The listing that follows must be retyped in full, exactly.

☆ ☆ ☆ ☆ ☆

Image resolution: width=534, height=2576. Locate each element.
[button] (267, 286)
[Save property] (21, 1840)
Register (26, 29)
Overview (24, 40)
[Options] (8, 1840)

☆ ☆ ☆ ☆ ☆

Result of the task
Image resolution: width=534, height=2576. Locate each element.
[button] (267, 286)
[Save property] (21, 1840)
Register (26, 29)
Overview (24, 40)
[Options] (8, 1840)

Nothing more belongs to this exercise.